From DSC re: the item below — an example of the opposite of true leadership
(
To see an example of TRUE leadership, see my immediately previous posting re: Christensen and Eyring.)



Give colleges more credit — Op-Ed at the LA Times by Barry Glassner and Morton Schapiro
Doomsayers are wrong. America’s higher-education model isn’t broken.

Barry Glassner is president, and a professor of sociology,
of Lewis & Clark College in Oregon.
Morton Schapiro is president, and a professor of economics,
of Northwestern University in Illinois.


 

From DSC:
I was going to title this posting “‘America’s higher-education model isn’t broken.’ Easy for you to say Morton and Barry.”

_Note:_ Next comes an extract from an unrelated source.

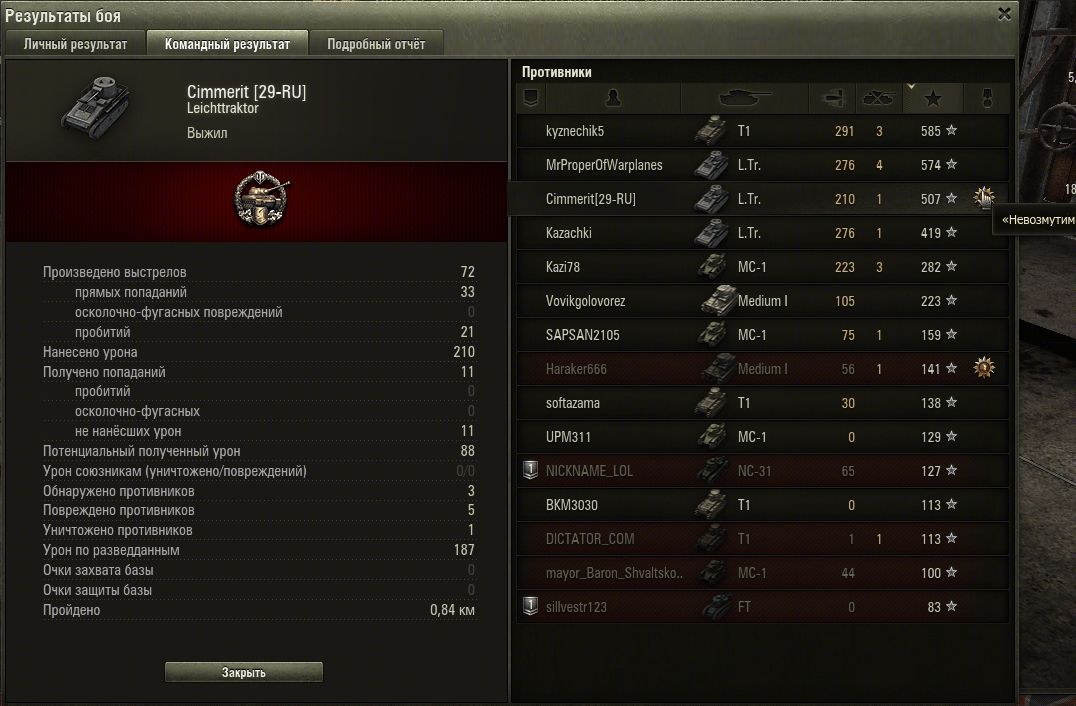The image size is (1076, 706).
Task: Select the Командный результат tab
Action: pos(227,44)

An excerpt from their article (emphasis DSC):

While for-profit colleges enroll an increasing percentage of all undergraduates, the demand for education at selective private and public universities and colleges continues to grow, as evidenced by dramatic declines in the percentage of applicants they admit.

Nice. Let’s see how many people we can decline — that’s a great  way to serve our society! Then let’s pride ourselves on this shrinking  percentage of people who actually get into our university.  Woo hoo!  That will help with our ever-important ratings/prestige/branding even more! (Please note: The dripping sound that you are now hearing is the sound of drops of  sarcasm  hitting the floor.)

A few brief questions for you Barry and Morton…

  • When was the last time you lived from paycheck to paycheck?
  • Do you know what that’s like?
  • Have you ever been in that situation? If so, when was the last time?

You two are so far removed from the society — that you say that you are trying to help and serve — that you don’t even recognize the strength of the current that you’re swimming in.  You swim with — and serve — the 1% (not the 99%).

One other thing worries us. There is a surefire way to make today’s dire predictions come to pass — if educational leaders feel compelled to listen to scaremongers who are all too anxious to force us to adopt a new model that eliminates outstanding professors and their passion for teaching, research budgets and the pursuit of new knowledge, the residential college experience and the core commitment to excellence that have made American higher education the leader in the world. If that were to happen, we might end up with colleges and universities that aren’t worth saving.

For transparency’s sake, I attended Northwestern University — and did very well there. It’s a great school in many ways. But I wonder what the percentage of professors are at NU who are there to work on being the best professors/teachers that they can possibly be. I question how many have a true passion to teach.  Research? Yes.  Teach? Not so much.

In fact, from my experiences at NU, I remember several graduate students grading my work or teaching our classes. Speaking of those folks…I wonder…were those graduate students trained in teaching and learning?  Were they given a background in any sort of School of Education? Or pedagogical training?  BTW, those same questions can be asked of NU’s  full-time, tenured faculty members; and I’ll bet you that the answers are not pretty. Also, in many other of the courses I took at NU, I had hundreds of students in them so I seriously doubt that any of my professors even knew who I was.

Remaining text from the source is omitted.